Marx’a göre sömürü hiçbir zaman çelişkisiz bir süreç içinde yaşanmıyordu. İşçiler, daha az çalışmak dolayısıyla daha az sömürülmek, daha yüksek ücretler almak için mücadele ediyordu; kapitalistler ise hem daha fazla kâr etmek, hem de diğer kapitalistler ile rekabette öne geçebilmek için işçileri daha fazla çalıştırmak ve daha düşük ücretler ödemek için uğraşıyorlardı. Bu iki sınıf arasında uzlaşmaz bir çelişki vardı ve bu çelişki kapitalizmi sürekli olarak krize mahkûm kılıyordu.

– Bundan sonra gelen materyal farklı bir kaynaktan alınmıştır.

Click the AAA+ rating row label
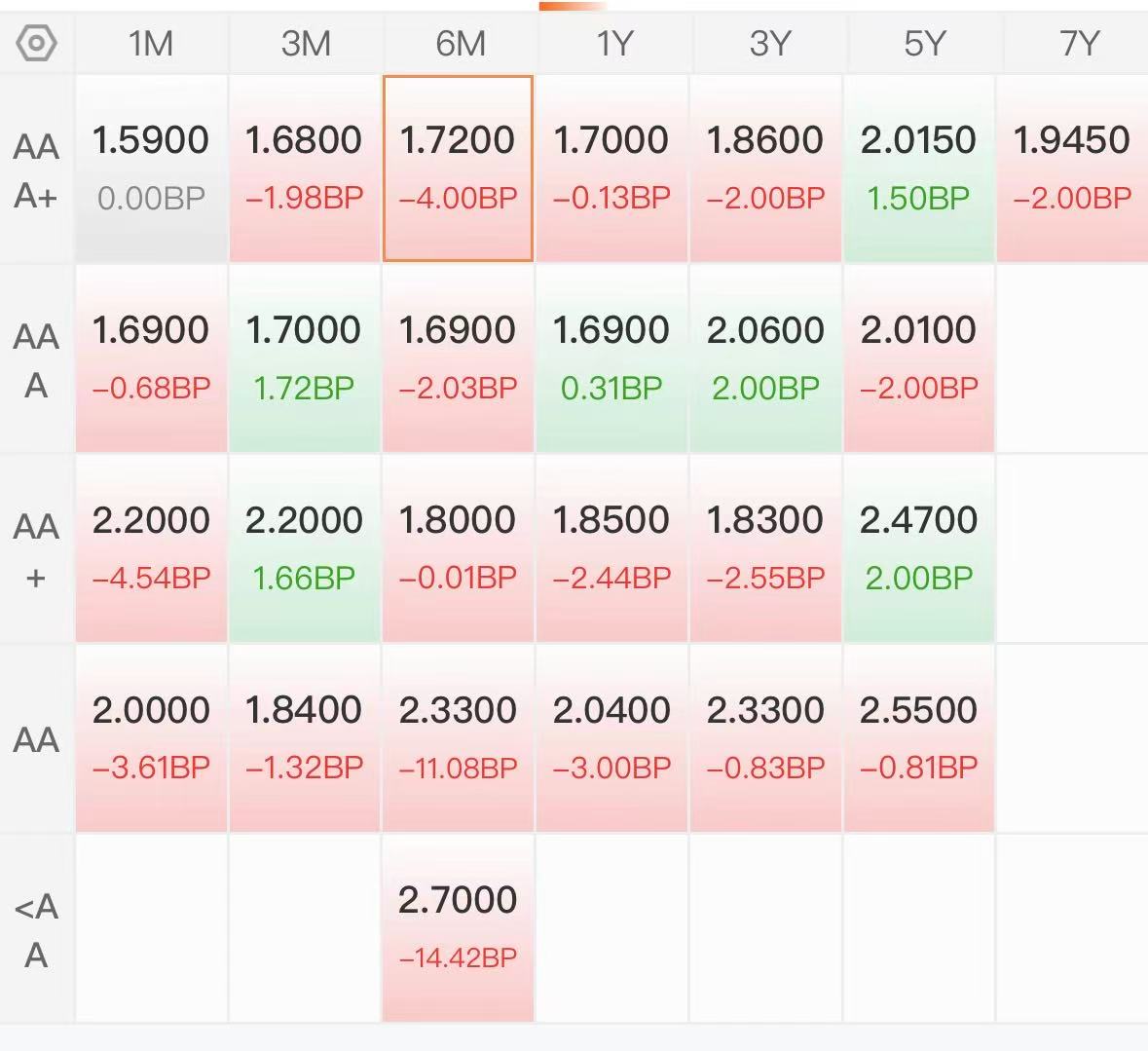Image resolution: width=1148 pixels, height=1051 pixels. point(36,170)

İşçi sınıfının kurtuluşu kendi eseri olacaktır
Marx’ın anlattığı sömürü süreci, bugün hâlâ kapitalizmin temelini oluşturmaya devam ediyor. Elbette aradan geçen 150 yılda kapitalizm sömürüyü daha ustalıkla yapacak çeşitli mekanizmalar geliştirdi, henüz piyasalaşmamış alanları piyasaya açtı, bu alanlarda daha önceden işçi olmayan kitleleri de işçi sınıfına dâhil etti. Ancak gerek Türkiye’ye, gerek dünyaya baktığımızda artan otoriterizm ile işçi sınıfını daha fazla sömürme isteği arasındaki ilişkiyi görmek son derece mümkün. Henüz kısa bir süre önce Türkiye patronlarına seslenen Cumhurbaşkanı Erdoğan, OHAL’i grevleri engellemek için kullandıklarını söylüyordu. Marksizm, bizlere işçi sınıfının bu sömürüden birbirleriyle rekabet hâlindeki farklı burjuva güçlerinden medet umarak değil, kendi arasında birlik olmasıyla kurtulabileceğini anlatır. Şu veya bu burjuva güç ile işçi sınıfı arasındaki çelişki uzlaşmaz bir çelişkidir. Bundan tam 100 yıl önce Rusya’da Marksizm’i eylem rehberi edinen işçiler Ekim Devrimi’nde hem üretimi, hem de yönetimi ellerine alarak çelişkiyi yoksulların lehine nasıl çözeceklerini gösterdiler. Bugünün baskı ve sömürüsüne cevap vermenin yolu hâlâ Marksizm’den geçiyor.